Tan altísima frecuencia convierte las señales ópticas en intratables para ser convertidas en señales eléctricas analógicas (de forma análoga).
Lo ideal sería transportar los fotones en sí mismos. Eso sí, sin alterar el estado individual de cada uno de los fotones, cosa crucial para que el patrón de interferencia final no se falsee.
Y es ahí donde surge la necesidad de disponer de un sistema de comunicación cuántico. Una línea de comunicación que permita transportar fotones sin alterar el estado cuántico individual de cada uno.
La fibra óptica es una posibilidad. Ahora bien, ya muy por debajo de distancias de kilómetros, las líneas de fibra óptica generan pérdidas o interacciones en los fotones que transportan. En otras palabras, producen pérdidas o alteración de la información cuántica de estos fotones y, por tanto, anulan el valor del patrón de interferencia que se obtenga. Resulta que, si inicialmente este debía ser un Velázquez, puede que terminemos obteniendo un Pollock.
Otra posibilidad es utilizar una línea de comunicación intermediada por pares de fotones entrelazados que son emitidos desde el punto medio de la línea de comunicación para que cada miembro de la pareja interaccione con los fotones de cada telescopio (supuesto ahora que estamos hablando de conectar dos telescopios).

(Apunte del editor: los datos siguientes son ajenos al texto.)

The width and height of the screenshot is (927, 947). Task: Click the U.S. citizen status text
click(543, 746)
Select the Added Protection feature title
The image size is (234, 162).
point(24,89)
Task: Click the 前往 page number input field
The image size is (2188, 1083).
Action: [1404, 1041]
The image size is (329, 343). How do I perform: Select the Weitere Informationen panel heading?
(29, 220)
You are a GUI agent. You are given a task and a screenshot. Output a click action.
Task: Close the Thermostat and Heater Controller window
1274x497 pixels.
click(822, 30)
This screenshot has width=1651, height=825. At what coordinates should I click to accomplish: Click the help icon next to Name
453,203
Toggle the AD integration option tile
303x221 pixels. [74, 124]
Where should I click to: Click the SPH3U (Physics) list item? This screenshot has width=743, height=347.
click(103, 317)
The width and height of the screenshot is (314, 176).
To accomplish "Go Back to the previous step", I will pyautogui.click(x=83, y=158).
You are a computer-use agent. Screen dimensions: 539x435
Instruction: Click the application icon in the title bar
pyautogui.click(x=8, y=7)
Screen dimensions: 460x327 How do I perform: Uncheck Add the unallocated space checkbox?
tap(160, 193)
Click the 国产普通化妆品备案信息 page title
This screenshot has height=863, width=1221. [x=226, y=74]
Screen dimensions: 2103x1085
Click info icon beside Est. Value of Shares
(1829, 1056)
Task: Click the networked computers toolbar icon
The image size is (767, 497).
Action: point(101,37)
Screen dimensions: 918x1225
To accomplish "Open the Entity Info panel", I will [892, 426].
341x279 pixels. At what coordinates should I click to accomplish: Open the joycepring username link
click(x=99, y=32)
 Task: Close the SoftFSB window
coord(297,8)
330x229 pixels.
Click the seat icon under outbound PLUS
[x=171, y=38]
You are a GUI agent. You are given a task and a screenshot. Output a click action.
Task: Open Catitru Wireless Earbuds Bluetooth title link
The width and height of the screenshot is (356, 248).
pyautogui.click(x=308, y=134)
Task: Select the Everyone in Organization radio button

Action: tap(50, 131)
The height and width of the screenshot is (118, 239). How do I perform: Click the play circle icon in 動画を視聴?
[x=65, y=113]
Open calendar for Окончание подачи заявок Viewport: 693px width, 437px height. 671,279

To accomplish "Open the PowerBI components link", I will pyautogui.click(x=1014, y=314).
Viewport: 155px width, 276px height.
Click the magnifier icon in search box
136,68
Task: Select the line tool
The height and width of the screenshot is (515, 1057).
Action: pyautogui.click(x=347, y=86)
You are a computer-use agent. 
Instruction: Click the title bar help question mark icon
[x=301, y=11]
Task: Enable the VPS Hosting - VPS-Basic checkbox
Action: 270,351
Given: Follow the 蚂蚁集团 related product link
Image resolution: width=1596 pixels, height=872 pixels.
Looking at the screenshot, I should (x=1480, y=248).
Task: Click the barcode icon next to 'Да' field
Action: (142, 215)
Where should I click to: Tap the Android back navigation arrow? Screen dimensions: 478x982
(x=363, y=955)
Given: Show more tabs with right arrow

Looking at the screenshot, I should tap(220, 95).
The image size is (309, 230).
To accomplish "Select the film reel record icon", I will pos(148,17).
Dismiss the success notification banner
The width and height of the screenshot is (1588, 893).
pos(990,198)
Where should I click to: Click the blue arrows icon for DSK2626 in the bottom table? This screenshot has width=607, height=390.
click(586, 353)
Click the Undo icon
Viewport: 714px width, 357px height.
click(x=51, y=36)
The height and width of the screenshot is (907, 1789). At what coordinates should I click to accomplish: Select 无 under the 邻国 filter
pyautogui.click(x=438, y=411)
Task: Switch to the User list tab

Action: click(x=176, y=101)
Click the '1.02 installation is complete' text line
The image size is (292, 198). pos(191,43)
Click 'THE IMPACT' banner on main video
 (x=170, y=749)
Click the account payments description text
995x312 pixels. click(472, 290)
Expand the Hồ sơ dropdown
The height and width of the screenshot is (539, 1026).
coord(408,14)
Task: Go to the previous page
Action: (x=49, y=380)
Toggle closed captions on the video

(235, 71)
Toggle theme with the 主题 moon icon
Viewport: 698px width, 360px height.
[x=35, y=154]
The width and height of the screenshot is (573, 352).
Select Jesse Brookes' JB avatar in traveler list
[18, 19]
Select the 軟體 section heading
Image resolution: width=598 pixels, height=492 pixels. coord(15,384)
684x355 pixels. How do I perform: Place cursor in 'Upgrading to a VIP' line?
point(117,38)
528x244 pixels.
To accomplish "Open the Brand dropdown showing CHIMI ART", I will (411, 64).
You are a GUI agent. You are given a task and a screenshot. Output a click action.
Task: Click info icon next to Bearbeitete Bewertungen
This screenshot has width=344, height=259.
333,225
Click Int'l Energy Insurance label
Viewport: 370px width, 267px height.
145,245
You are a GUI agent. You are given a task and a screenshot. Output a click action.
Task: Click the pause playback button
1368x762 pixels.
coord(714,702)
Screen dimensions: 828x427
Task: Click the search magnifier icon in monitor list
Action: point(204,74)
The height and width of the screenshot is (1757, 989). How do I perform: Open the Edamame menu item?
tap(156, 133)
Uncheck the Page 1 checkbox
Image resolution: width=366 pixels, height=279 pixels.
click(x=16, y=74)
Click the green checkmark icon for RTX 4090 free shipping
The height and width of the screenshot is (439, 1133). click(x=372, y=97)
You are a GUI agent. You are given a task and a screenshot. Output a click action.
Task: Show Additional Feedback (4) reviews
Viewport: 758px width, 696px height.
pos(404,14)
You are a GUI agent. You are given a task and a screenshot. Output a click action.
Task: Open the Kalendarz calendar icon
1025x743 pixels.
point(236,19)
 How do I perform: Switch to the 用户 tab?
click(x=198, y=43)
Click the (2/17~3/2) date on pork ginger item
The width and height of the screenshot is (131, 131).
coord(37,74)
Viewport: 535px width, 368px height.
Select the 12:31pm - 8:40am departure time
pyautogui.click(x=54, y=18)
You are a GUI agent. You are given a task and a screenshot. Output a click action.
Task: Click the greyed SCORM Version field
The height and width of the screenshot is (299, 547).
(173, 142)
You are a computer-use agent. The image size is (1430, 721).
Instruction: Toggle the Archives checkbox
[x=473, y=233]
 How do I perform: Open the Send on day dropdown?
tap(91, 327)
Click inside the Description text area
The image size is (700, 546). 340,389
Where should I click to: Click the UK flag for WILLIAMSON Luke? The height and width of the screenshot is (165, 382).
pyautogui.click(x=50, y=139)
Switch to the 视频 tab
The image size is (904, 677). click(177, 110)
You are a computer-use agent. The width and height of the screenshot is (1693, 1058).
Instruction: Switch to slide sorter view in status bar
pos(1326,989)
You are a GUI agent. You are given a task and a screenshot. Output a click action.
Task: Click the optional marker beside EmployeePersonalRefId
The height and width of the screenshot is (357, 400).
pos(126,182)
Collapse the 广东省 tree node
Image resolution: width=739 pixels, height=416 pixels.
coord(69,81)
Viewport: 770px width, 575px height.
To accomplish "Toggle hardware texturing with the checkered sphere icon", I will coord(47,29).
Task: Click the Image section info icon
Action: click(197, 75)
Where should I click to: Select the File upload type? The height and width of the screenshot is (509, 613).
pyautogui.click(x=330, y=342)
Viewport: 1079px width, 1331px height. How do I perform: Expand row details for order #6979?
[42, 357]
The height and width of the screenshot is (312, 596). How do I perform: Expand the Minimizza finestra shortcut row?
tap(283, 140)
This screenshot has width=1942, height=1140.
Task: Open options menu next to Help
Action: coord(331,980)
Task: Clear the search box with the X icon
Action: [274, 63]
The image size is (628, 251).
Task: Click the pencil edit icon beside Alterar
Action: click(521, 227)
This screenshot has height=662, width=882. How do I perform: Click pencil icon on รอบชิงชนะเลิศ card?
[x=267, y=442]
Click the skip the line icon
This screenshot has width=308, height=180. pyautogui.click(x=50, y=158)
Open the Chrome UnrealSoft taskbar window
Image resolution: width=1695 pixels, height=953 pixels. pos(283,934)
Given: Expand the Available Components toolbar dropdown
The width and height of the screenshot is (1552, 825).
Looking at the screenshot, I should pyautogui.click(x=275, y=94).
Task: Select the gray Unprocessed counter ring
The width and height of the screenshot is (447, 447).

Al estar entrelazados, uno y otro fotón tienen estados cuánticos correlacionados (de hecho, forman juntos el mismo sistema cuántico, que no otra cosa es el fenómeno del entrelazamiento cuántico). Y gracias a esto, podremos inferir cómo interferirían los fotones de un telescopio con los del otro, a través de la interacción de cada uno de estos grupos con las parejas de fotones entrelazados.
Como vemos, los fotones entrelazados funcionan como una especie de traductores simultáneos. Empleando aquí lo de “simultáneos” con un sentido de endiablada literalidad. Un sentido que estará haciendo que Einstein se revuelque en su tumba, salvo que finalmente haya capitulado y se haya ido a echar una partidita a los dados con Dios.
Por último, otra posibilidad es almacenar la información cuántica de los fotones recibidos por cada telescopio (en este caso, tantos telescopios como queramos) en una memoria cuántica.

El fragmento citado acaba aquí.